Documento audiovisual integrado no projeto “Da Serra para a Fábrica” da Binaural/Nodar e da Biblioteca Municipal de Castro Daire, o qual visa resgatar, pensar e expressar criativamente sobre as memórias da diáspora migrante para a zona oriental de Lisboa ao longo do século XX, com a particularidade de a maioria dessa gente ser oriunda da Beira Alta, nomeadamente dos concelhos de Castro Daire, Cinfães, Resende e São Pedro do Sul. O projeto faz parte da rede cultural “Where the city loses its name” co-financiada pelo Programa Europa Criativa e que junta a Binaural/Nodar, os parceiros espanhóis/catalães da LaFundició e os romenos da Fundatia AltArt.

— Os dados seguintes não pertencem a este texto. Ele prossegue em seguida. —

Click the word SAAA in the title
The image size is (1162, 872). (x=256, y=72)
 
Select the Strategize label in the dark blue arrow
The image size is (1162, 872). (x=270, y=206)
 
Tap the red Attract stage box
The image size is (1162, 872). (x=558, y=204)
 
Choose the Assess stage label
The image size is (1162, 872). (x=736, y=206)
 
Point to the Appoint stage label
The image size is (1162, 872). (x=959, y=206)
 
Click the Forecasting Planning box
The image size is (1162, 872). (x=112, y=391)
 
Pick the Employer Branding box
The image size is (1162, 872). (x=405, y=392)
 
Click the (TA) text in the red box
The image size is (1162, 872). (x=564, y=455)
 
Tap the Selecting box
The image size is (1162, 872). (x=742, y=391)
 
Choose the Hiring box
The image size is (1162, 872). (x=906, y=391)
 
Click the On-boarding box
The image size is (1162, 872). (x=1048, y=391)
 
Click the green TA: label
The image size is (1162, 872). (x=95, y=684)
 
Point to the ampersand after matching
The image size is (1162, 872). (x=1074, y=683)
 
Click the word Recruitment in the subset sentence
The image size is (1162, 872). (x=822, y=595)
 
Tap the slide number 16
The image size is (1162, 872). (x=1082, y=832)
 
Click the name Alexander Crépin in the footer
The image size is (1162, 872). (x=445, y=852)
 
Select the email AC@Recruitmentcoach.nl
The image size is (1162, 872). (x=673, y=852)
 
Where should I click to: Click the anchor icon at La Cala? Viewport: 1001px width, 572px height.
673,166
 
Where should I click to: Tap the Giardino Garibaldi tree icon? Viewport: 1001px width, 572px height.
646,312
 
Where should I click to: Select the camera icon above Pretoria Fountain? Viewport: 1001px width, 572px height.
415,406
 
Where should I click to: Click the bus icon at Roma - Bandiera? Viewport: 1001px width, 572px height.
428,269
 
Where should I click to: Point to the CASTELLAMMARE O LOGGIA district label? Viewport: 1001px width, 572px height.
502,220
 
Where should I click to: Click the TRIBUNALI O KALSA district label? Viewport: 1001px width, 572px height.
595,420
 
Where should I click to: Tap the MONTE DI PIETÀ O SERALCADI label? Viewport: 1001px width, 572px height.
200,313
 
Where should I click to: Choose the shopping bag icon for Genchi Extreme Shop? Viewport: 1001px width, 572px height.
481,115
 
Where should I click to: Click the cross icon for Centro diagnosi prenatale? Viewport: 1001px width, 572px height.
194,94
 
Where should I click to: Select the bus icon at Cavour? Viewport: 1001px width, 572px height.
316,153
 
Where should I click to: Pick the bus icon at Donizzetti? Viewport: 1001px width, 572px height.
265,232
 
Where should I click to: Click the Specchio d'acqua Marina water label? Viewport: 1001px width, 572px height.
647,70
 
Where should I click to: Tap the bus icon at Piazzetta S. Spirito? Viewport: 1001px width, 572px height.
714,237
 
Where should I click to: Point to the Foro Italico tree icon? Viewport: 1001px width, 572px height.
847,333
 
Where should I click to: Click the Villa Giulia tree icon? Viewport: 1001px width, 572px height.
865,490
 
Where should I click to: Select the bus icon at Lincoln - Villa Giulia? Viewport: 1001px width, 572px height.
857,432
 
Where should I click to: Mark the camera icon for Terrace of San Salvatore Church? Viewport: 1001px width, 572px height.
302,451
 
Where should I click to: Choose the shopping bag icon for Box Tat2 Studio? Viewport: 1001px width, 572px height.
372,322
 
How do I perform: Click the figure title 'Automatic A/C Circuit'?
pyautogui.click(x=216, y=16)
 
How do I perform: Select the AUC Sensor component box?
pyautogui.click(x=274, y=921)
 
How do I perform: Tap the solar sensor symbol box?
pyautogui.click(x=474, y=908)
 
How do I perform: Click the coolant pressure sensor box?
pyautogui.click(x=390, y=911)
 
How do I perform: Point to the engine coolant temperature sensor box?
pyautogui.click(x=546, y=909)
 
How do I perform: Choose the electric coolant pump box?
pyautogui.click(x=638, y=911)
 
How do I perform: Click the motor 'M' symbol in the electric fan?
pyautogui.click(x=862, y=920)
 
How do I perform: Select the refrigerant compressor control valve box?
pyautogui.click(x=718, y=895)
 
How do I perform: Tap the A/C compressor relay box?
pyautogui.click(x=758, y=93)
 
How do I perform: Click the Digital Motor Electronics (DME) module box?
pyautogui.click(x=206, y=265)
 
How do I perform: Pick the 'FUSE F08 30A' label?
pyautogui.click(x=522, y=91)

Maria Trindade Henriques nasceu na aldeia das Carvalhas, freguesia das Monteiras, município de Castro Daire e logo após ter sido batizada, com apenas quinze dias, foi com os pais viver para a Rua José do Patrocínio, na freguesia de Marvila em Lisboa, enquanto a sua irmã mais nova que tinha meningite foi aconselhada pelos médicos a ir para a “terra” para ser cuidada pelos avós, na esperança que um milagre a curasse, o que felizmente aconteceu. As memórias de Maria Trindade Henriques são também aquelas dos seus pais que trabalharam arduamente, o pai lisboeta na construção nas Docas de Lisboa, a mãe castrense na Fábrica Nacional, na “Sabão” (Sociedade Nacional de Sabões) e noutras fábricas de Marvila.  A meninice passou depressa e das brincadeiras de mercearias, com balanças feitas de caixa de graxa e pedras a fazer de batatas, aos treze anos de idade Maria Trindade Henriques estava já a dobrar camisas na Rua Augusta e daí passou por um sem fim de trabalhos: na Fábrica das Varandas, na “Sedas e Veludos”, no Batista Russo, nas limpezas e outros. Os anos passaram, mas não a memória vívida da aldeia e da Marvila mais castrense: do cheiro a carqueja queimada, das panelas de ferro, das velhotas das Monteiras que levantam as saias às raparigas de Lisboa a ver se tinham saiotes, dos bailes à moda da aldeia e dos santos populares nos pátios de Marvila, e mais recentemente, do seu papel na exploração do bar da Casa de Castro Daire em Lisboa e na promoção de atividades rurais como a matança do porco ou o magusto, ou da seu envolvimento nas danças e cantares no âmbito do Rancho Etnográfico da Casa de Castro Daire em Lisboa.

Entrevista a Maria Trindade Henriques realizada por Susana Rocha no dia 26 de fevereiro de 2015 em Marvila (Lisboa). Edição audiovisual de Nely Ferreira.